Die Volkswahl des Bundesrates ist in der Schweiz ein Thema, das auf verschiedenem Weg durchgesetzt werden sollte. Während die siebenköpfige Regierung der Schweiz, der Bundesrat, laut Verfassung von beiden Parlamentskammern als Vereinigte Bundesversammlung gewählt wird, gab und gibt es Bestrebungen, die Regierung direkt vom Volk wählen zu lassen, um die direkte Demokratie zu stärken. So wird von den Befürwortern der Vorwurf erhoben, dass die Demokratie auf Kantonsebene weiter verwirklicht sei als auf Bundesebene, da Kantonsregierungen wie auch Kantonsparlamente vom Volk gewählt werden.

Geschichte Bearbeiten

Der Genfer Publizist und Politiker James Fazy hatte zuvor schon 1871 die Volkswahl des Bundesrates gefordert, um die «kleinen Verflechtungen der Cliquen» durch die «bestmögliche Trennung der Staatsgewalten» auflösen zu können.

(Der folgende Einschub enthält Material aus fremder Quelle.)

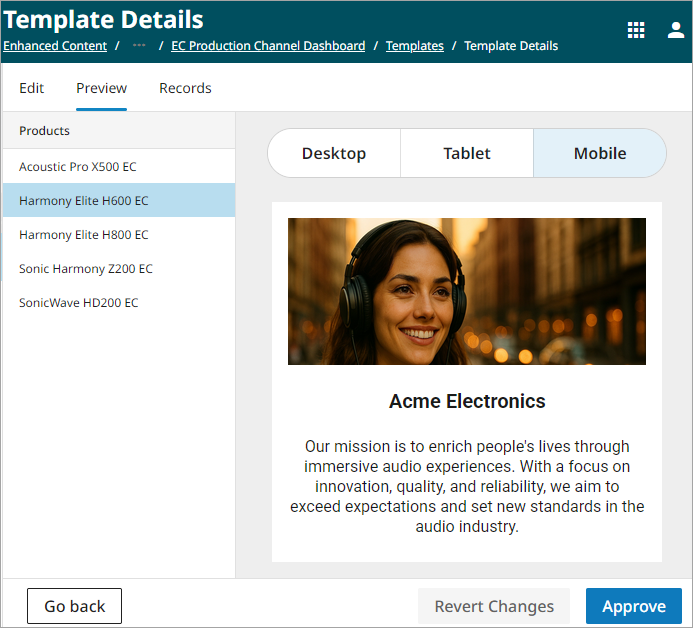The width and height of the screenshot is (693, 628).
Task: Choose Harmony Elite H600 EC product
Action: pos(84,201)
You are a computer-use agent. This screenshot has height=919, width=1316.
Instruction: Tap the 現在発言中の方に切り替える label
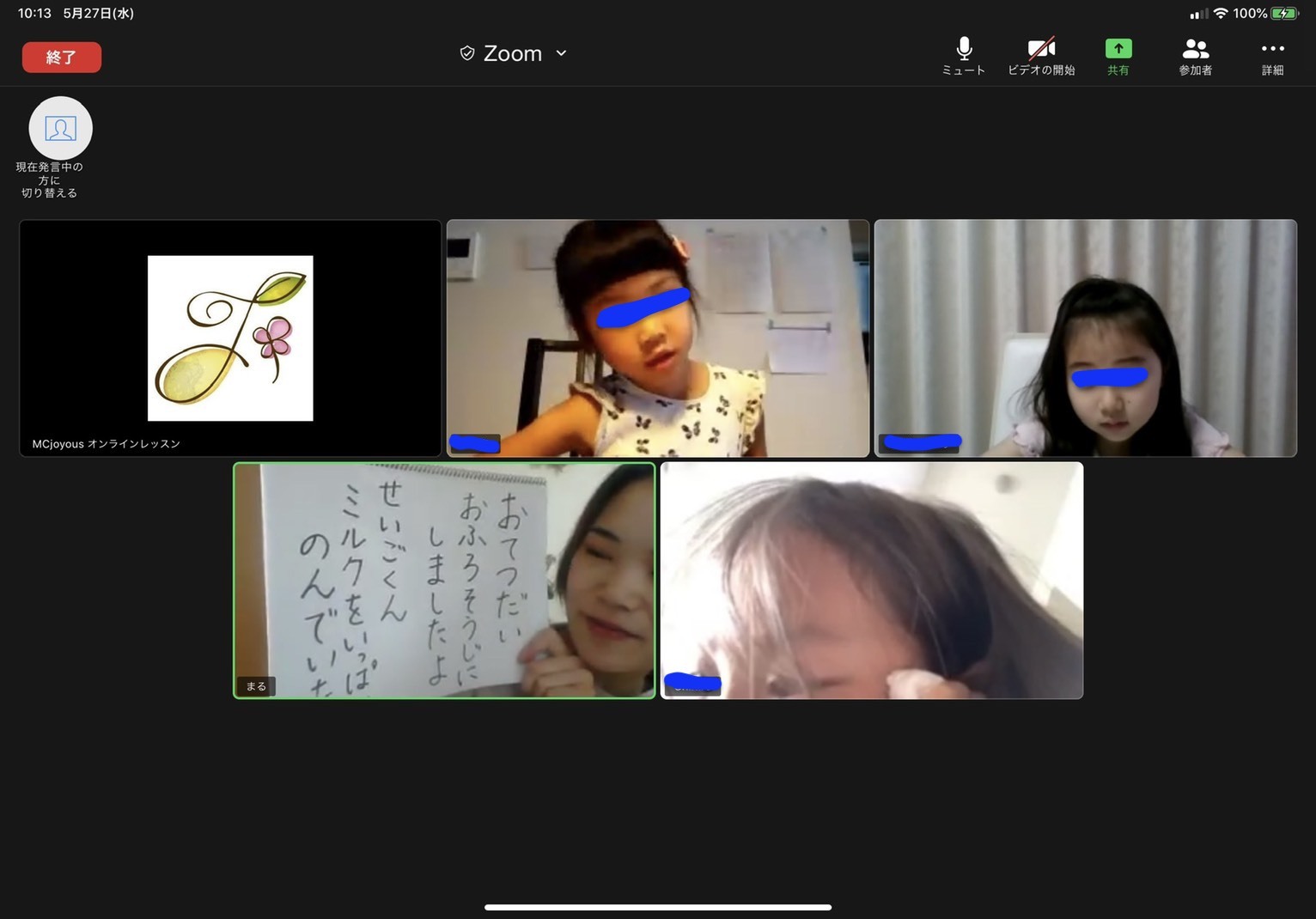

In der zweiten Hälfte des 19. Jahrhunderts gab es mit der Komplimentswahl eine indirekte Form der Volkswahl: Amtierende Bundesräte kandidierten als Nationalräte, um sich ihre Legitimation als Regierungsmitglieder durch die Stimmberechtigten bestätigen zu lassen; erst danach folgte die Wiederwahl durch die Bundesversammlung.[1]

Eine erste Volksinitiative wurde am 25. September 1898 von einem Aktionsbündnis, bestehend aus dem Grütliverein, dem Gewerkschaftsbund, den Ostschweizer Demokraten und der SPS, sowie der Socialpolitischen Gruppe des Nationalrats beschlossen. Sie forderten mit der eidgenössischen Volksinitiative «für die Volkswahl des Bundesrates und die Vermehrung der Mitgliederzahl» die Wahl des Bundesrates durch das Volk und seine Erhöhung von sieben auf neun Mitglieder.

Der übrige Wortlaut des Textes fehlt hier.